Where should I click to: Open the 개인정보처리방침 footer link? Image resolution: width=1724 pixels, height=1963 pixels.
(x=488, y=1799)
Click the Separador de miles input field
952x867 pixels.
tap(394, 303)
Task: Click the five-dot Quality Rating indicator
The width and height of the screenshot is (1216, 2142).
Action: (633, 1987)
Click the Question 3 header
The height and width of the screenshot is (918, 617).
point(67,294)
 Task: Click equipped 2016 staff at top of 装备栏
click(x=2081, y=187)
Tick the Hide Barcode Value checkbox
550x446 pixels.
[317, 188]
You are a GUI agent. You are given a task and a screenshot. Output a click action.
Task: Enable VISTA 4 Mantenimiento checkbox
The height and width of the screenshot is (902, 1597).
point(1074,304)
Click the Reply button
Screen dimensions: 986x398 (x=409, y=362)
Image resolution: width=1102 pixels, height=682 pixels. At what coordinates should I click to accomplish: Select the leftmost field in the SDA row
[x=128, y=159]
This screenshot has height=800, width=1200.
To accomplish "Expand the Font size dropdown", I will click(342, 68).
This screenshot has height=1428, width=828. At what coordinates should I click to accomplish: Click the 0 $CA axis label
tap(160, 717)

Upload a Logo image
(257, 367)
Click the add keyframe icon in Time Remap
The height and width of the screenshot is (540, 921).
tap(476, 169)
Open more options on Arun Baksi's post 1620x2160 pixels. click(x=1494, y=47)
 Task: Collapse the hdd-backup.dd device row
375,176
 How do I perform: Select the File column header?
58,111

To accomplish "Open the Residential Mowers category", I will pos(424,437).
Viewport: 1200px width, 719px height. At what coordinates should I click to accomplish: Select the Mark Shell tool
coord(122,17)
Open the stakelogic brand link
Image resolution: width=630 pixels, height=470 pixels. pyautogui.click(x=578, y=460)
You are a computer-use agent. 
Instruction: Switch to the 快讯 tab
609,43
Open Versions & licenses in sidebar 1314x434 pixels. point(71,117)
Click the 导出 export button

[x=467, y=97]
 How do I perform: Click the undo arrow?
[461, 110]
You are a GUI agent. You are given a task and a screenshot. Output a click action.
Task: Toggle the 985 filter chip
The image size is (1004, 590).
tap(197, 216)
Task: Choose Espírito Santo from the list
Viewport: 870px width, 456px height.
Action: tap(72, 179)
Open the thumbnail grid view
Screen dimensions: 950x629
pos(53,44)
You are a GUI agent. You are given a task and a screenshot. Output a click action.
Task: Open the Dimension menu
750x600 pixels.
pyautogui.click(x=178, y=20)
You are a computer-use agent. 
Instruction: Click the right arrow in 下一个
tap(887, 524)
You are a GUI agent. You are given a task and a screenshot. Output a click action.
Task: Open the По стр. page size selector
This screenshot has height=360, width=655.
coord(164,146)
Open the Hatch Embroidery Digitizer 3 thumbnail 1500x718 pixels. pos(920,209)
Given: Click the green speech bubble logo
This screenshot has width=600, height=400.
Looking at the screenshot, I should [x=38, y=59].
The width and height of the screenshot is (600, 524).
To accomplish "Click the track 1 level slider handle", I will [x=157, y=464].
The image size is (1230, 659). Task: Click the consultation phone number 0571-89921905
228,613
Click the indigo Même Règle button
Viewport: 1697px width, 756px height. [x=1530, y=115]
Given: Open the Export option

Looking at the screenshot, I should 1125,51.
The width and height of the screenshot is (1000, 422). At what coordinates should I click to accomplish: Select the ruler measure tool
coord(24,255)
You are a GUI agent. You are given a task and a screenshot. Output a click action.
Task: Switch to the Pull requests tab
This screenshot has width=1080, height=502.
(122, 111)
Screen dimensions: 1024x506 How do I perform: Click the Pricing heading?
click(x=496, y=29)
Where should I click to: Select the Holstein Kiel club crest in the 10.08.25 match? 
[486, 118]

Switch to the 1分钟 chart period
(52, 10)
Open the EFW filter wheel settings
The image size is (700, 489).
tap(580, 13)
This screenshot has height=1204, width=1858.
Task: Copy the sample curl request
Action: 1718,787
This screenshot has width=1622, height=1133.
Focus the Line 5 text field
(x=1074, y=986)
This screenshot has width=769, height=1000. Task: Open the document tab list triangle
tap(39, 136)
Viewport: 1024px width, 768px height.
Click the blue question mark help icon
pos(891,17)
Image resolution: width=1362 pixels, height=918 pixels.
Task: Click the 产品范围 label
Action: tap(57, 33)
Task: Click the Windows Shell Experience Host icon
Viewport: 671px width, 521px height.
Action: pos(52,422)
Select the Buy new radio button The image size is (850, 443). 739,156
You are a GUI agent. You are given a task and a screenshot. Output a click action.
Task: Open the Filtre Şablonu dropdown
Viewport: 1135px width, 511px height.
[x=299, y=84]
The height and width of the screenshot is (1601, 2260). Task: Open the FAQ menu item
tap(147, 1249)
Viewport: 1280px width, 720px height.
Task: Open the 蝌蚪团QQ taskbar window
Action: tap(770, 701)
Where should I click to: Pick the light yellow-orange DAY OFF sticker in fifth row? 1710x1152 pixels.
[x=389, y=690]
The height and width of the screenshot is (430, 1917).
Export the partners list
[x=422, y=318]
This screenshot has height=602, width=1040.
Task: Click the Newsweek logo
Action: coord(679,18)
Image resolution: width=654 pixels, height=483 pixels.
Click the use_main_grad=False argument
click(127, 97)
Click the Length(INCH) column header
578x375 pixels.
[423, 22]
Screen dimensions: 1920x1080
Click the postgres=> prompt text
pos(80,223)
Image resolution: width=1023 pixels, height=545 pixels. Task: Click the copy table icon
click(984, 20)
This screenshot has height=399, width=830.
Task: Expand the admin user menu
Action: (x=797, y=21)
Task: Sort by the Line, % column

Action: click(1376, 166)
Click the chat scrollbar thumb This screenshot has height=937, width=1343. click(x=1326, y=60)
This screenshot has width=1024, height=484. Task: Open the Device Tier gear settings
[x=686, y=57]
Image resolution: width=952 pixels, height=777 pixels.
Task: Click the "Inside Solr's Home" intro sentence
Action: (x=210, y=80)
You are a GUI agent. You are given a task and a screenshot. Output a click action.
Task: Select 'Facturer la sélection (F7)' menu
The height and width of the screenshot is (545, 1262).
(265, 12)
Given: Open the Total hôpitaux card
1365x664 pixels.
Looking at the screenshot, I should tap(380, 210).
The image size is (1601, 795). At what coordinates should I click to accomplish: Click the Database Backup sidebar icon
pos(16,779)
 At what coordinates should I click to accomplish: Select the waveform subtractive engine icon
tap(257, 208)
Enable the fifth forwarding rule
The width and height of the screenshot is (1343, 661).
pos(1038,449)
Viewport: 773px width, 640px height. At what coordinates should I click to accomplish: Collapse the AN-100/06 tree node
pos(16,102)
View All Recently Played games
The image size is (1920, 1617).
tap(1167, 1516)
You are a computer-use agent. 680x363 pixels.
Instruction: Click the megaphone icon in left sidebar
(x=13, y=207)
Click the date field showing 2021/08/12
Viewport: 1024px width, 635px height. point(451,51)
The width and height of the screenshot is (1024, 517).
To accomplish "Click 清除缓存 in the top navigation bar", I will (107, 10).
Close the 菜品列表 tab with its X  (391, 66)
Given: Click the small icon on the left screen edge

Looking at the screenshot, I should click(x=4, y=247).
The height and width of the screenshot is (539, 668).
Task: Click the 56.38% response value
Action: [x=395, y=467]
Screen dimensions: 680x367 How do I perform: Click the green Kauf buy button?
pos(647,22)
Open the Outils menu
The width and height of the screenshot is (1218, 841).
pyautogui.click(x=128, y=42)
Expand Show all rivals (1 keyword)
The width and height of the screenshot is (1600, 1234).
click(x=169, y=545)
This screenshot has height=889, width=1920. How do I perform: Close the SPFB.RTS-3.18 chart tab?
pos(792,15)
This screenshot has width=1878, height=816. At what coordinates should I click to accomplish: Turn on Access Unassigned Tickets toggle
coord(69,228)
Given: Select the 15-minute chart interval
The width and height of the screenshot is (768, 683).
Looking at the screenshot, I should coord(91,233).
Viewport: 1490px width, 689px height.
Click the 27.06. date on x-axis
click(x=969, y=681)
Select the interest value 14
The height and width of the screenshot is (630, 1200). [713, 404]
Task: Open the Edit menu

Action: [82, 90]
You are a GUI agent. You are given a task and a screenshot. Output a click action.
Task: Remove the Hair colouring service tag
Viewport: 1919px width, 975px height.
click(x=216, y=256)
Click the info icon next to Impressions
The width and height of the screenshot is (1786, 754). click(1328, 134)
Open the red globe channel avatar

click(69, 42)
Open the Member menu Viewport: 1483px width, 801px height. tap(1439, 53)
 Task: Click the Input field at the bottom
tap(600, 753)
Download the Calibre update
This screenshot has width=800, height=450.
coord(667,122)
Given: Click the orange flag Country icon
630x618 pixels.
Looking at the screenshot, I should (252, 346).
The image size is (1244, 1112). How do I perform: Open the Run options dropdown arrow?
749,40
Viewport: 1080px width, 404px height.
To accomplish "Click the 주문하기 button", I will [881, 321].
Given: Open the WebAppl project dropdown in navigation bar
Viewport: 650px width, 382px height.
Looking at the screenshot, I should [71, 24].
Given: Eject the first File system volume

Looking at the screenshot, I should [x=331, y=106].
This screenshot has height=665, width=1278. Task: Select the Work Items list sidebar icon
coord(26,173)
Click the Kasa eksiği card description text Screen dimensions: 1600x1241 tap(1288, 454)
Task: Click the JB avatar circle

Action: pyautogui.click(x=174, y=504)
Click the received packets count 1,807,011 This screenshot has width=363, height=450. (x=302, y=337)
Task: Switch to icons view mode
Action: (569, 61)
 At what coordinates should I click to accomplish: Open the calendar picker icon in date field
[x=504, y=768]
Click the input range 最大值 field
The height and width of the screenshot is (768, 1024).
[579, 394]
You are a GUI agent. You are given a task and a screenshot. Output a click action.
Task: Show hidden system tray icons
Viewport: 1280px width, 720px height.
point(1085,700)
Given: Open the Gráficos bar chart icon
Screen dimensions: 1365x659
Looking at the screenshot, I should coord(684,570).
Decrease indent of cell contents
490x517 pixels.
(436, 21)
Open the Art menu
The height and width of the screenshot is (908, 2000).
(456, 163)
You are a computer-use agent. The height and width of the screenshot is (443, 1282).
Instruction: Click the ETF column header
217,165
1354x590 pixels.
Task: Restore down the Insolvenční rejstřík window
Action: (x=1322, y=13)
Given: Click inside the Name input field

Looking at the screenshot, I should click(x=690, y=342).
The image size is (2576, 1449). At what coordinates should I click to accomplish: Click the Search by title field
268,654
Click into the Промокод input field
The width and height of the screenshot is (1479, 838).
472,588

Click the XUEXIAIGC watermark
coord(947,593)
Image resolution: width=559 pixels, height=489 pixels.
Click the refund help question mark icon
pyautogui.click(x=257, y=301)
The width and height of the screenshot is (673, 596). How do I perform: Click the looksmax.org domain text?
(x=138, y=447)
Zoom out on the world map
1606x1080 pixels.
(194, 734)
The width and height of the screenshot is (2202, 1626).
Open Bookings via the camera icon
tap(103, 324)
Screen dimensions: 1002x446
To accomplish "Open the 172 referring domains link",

• [Task goal]: Collect the lines of the data that carry the word "computer".

• [Answer to the exercise]:
You are a computer-use agent. 
You are a computer-use agent. 
You are a computer-use agent. 680x363 pixels.
You are a computer-use agent. The height and width of the screenshot is (443, 1282).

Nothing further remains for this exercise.